Jika RUU ini atas “inisiatif” Dewan Perwakilan Rakyat (DPR), lalu tidak sedikit muncul penolakan rakyat atas RUU tersebut, maka patutlah dipertanyakan status para anggota dewan yang terhormat yang duduk di ruang yang terhormat pula saat ini dengan pertanyaan, Siapa Mewakili Siapa?
Kalaulah dari jumlah anggota dewan saat ini sebanyak 575 orang yang menurut aturan “konon” mewakili tidak kurang dari 192 juta-an lebih pemilih dalam Pemilu yang lalu, lantas produk RUU-nya ditolak rakyat yang “konon” diwakilinya, lagi-lagi muncul pertanyaan, Siapa Mewakili Siapa?
Kalaulah pula saat ini ada sembilan fraksi di lembaga yang “konon” terhormat ini mewakili sembilan partai, lalu hanya satu fraksi PKS saja yang menolak RUU HIP, benarkah suara rakyat pemilih dari delapan fraksi selain PKS terwakili?
Kini, tiba saatnya para anggota dewan yang terhormat yang konon mewakili suara rakyat pemilih untuk instrospeksi diri atas bergulirnya bola panas penolakan RUU HIP dari rakyat. Tak eloklah jika klaimnya mewakili rakyat tapi saat membuat produk undang-undang malah ditolak oleh rakyat yang diwakilinya.
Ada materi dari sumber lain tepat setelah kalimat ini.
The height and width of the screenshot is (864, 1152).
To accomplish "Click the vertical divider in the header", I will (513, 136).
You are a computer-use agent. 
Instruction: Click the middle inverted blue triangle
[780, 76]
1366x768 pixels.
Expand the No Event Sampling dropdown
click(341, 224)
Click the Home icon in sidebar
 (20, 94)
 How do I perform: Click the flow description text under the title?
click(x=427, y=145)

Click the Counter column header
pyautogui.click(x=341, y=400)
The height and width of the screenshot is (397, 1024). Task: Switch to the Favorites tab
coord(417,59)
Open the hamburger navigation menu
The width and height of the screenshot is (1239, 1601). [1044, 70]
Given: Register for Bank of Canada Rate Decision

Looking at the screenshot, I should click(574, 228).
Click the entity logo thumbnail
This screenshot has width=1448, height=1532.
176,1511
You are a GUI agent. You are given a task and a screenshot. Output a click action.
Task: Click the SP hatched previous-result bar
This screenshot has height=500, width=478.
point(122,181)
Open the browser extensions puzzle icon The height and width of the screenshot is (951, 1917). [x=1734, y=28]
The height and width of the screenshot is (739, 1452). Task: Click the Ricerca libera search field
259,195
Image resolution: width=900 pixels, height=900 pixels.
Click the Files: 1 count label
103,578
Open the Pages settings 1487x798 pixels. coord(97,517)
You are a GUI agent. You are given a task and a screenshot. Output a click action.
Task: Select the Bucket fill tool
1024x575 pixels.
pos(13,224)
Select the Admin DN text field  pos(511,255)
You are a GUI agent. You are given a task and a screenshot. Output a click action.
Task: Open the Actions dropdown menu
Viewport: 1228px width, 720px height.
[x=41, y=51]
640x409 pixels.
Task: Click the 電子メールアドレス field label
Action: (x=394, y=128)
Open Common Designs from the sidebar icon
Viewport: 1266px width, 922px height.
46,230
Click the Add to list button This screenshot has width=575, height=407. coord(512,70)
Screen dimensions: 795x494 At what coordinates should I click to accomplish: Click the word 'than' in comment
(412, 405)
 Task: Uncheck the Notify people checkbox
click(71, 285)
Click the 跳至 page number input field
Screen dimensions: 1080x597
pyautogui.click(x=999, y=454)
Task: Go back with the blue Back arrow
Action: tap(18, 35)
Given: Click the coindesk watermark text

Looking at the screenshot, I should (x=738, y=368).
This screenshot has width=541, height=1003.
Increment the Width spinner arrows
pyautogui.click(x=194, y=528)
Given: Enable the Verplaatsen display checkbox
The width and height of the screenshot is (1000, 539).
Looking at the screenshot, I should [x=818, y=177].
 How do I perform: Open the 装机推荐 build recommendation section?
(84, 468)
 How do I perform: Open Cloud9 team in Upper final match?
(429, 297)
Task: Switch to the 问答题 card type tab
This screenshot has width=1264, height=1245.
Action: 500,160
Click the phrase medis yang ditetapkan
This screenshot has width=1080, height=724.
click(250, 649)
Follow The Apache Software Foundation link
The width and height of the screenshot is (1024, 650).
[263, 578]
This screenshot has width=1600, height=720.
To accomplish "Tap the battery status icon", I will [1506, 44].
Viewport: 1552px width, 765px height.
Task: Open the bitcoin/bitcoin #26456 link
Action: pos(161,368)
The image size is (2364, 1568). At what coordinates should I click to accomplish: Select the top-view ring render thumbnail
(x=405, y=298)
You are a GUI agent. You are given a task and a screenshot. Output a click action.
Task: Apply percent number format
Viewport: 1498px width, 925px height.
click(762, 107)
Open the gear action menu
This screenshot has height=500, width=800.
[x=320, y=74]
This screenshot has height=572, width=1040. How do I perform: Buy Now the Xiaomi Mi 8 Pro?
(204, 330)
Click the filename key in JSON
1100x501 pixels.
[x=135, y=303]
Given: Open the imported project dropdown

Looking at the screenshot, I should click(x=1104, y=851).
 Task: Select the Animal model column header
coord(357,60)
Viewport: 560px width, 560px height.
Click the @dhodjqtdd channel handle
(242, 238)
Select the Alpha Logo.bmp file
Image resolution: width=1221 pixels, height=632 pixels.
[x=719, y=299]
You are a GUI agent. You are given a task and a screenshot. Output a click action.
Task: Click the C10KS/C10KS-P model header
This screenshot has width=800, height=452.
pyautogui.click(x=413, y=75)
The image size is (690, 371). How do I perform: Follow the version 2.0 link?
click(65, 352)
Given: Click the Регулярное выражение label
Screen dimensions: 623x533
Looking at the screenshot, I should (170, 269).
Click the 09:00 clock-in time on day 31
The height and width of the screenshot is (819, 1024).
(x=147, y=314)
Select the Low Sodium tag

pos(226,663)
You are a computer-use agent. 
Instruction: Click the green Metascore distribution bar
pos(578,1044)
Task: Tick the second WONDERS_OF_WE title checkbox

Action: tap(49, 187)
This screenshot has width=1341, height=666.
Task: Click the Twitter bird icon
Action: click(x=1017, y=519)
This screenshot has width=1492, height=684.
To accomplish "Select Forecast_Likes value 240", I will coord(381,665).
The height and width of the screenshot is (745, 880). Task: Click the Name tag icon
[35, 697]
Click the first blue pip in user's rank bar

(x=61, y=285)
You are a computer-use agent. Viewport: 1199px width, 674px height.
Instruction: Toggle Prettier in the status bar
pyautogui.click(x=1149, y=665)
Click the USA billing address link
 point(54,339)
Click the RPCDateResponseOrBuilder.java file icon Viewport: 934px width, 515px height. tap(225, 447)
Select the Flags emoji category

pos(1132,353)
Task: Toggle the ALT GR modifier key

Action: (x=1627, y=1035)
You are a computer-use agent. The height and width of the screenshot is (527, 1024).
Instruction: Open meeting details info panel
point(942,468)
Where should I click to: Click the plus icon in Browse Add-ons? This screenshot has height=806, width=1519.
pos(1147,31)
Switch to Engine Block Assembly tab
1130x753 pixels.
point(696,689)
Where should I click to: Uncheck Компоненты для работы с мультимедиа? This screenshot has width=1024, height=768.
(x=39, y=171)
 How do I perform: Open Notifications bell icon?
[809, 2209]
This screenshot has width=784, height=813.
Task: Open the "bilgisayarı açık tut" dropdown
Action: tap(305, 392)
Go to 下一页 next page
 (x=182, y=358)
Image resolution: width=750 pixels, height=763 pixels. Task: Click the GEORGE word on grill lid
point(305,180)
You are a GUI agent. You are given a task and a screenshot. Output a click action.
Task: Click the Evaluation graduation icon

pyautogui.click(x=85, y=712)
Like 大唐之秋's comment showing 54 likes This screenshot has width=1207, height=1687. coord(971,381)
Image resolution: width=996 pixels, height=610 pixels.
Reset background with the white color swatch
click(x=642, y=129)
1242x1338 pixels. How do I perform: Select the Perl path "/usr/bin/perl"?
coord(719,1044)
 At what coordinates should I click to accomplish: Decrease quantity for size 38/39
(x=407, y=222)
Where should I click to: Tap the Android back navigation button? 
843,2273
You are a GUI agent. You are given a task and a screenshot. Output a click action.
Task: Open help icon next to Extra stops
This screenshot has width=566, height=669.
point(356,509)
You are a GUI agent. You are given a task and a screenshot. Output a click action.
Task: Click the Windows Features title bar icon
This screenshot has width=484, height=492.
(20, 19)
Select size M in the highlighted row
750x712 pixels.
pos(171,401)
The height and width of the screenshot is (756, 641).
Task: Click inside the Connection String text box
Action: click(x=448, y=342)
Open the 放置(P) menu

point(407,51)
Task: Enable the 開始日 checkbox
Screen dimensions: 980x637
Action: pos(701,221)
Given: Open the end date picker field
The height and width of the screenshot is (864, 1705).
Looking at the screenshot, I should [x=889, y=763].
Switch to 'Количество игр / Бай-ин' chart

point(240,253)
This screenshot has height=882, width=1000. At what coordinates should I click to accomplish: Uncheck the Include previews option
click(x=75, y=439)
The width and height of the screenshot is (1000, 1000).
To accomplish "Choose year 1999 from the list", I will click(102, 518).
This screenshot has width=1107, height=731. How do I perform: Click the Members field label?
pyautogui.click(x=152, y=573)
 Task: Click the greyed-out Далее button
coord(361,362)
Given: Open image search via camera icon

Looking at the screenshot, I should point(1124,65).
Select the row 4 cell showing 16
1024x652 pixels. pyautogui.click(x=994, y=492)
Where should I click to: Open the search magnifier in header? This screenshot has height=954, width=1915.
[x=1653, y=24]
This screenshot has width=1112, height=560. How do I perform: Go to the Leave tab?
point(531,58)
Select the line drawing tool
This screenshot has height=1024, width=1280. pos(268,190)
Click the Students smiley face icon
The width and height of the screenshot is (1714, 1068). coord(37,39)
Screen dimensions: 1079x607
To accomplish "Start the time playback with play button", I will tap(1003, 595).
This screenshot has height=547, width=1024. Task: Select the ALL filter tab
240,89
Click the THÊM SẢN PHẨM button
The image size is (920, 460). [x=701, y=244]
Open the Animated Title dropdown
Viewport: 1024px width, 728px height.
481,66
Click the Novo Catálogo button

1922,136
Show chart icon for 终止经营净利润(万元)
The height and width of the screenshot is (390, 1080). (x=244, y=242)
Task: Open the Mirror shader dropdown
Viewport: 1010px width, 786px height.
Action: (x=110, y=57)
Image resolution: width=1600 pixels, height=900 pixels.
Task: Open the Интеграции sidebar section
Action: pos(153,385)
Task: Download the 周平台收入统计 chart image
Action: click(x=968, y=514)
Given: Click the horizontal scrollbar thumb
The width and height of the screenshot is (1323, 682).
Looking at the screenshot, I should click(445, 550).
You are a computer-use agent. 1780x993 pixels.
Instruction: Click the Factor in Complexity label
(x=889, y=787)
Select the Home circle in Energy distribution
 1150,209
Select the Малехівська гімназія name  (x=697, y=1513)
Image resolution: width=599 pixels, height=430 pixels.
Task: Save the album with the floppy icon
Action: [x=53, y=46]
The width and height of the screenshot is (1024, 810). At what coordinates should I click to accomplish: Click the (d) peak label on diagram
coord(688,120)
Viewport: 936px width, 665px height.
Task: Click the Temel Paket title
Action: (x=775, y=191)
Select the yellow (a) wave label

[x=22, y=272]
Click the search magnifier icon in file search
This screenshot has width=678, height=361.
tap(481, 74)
Lagi-lagi muncul pertanyaan, siapa mewakili siapa?
Tatkala dewan bersikukuh akan tetap mengukuhkan RUU HIP yang patut diduga bernuansa akan menghidupkan kembali paham komunisme di negeri ini menjadi undang-undang, maka layak pula diduga anggota dewan telah bisu dan tuli terhadap aspirasi rakyat yang diwakilinya.
Manakala anggota dewan sudah bisu dan tuli akan aspirasi rakyat yang diwakilinya, maka tak dapat menyalahkan sepenuh kepada rakyat, jika kemudian muncul semacam aliansi-aliansi anti komunis di berbagai daerah di Indonesia.
Sebenarnya sangatlah sederhana dan mudah dicerna bagi yang masih memiliki logika akal sehat untuk menjawab pertanyaan, siapa mewakili siapa? Layakkah seseorang mengklaim dirinya telah mewakili seseorang atau sekelompok orang, lalu produk kerjanya ditolak oleh orang atau sekelompok orang yang diwakilinya? Jika jawabnya layak, maka itulah kehidupan seseorang di negeri aneh tapi nyata.